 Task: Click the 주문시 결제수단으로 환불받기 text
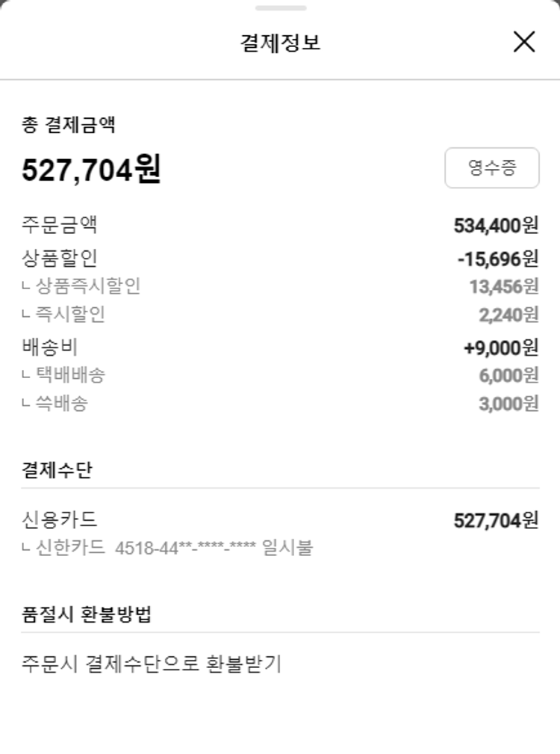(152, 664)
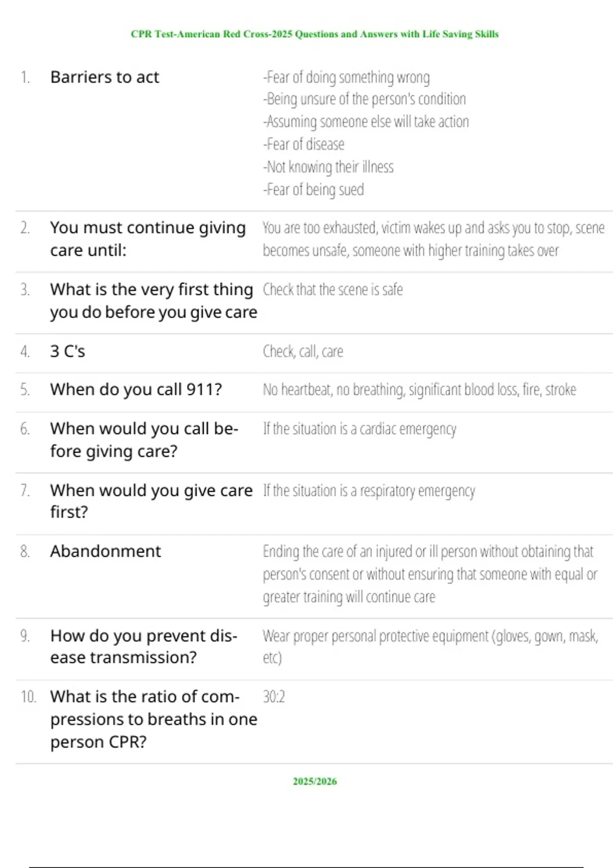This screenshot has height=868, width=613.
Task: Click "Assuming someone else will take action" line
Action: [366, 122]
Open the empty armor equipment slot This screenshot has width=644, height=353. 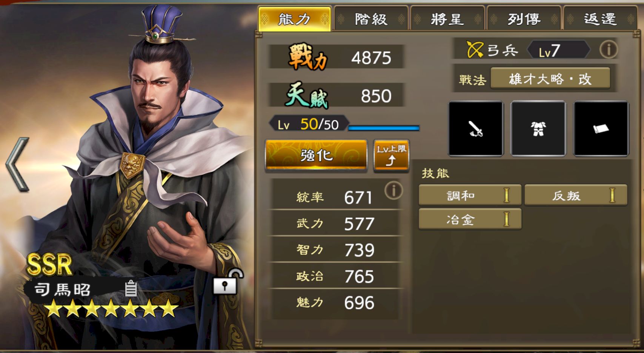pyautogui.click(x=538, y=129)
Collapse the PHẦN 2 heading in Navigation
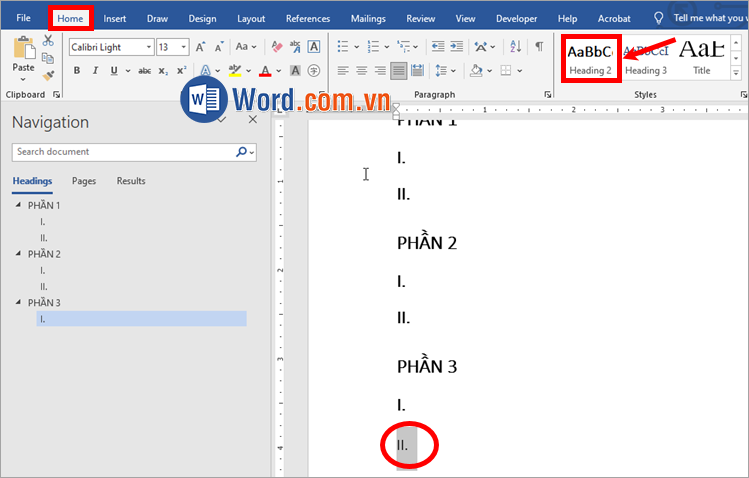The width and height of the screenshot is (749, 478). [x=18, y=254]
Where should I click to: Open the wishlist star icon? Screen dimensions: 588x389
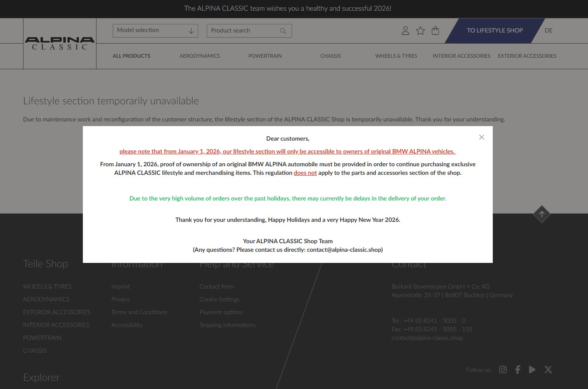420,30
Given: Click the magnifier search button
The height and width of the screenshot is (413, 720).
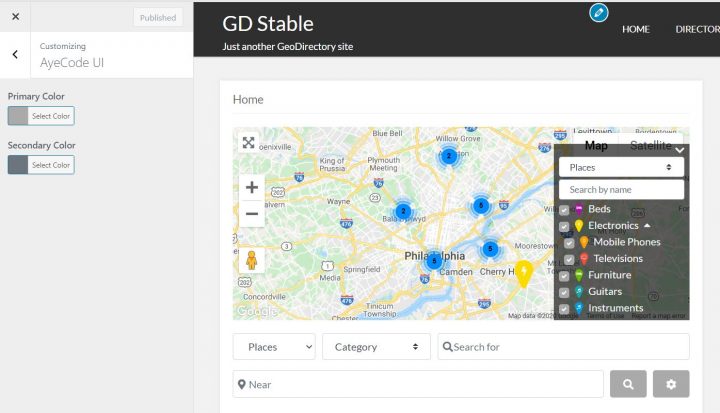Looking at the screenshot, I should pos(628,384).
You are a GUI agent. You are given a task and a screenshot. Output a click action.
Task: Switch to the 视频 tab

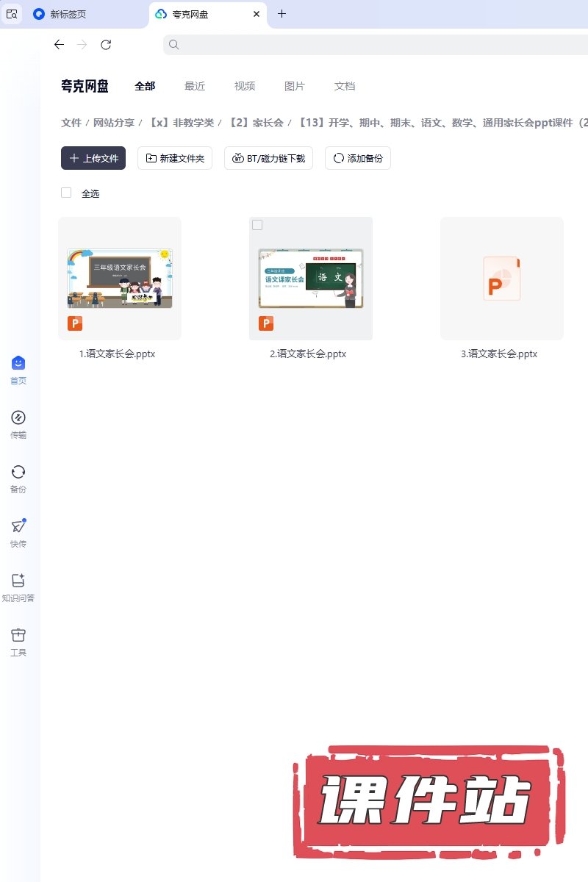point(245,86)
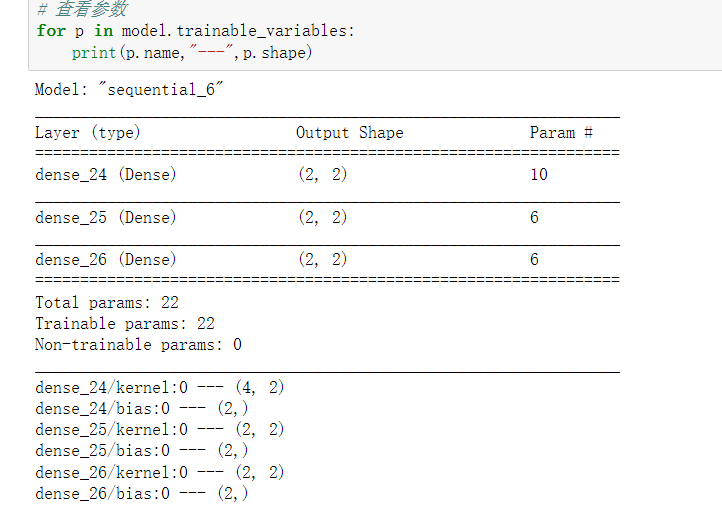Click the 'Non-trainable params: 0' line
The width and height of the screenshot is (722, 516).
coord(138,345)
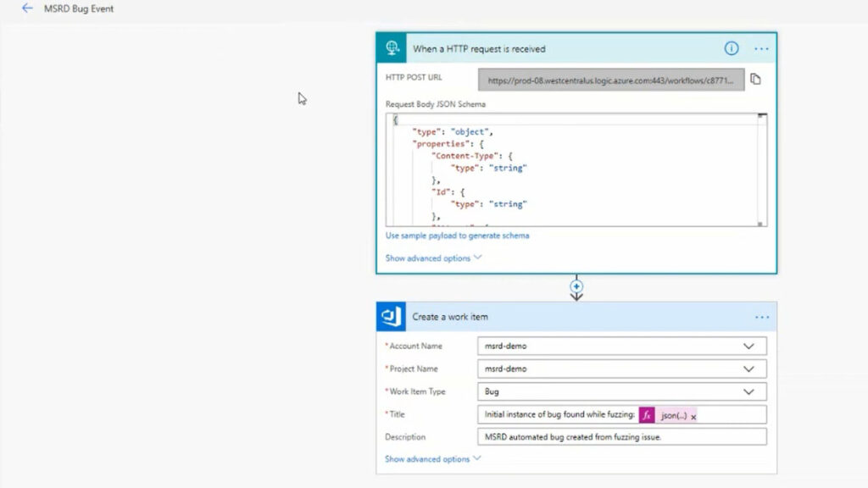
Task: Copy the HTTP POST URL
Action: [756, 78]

* * * *

Starting at the line that contains "Given: Click the magnifier search button", reproduce exactly and only the lines through the end of the entries above, with the pictures excluded.

SOLUTION:
Given: Click the magnifier search button
The height and width of the screenshot is (413, 720).
Looking at the screenshot, I should pos(628,384).
You are a GUI agent. You are given a task and a screenshot. Output a click action.
Task: Switch to the 视频 tab

point(245,86)
Click the 'Non-trainable params: 0' line
The width and height of the screenshot is (722, 516).
coord(138,345)
Task: Copy the HTTP POST URL
Action: [756, 78]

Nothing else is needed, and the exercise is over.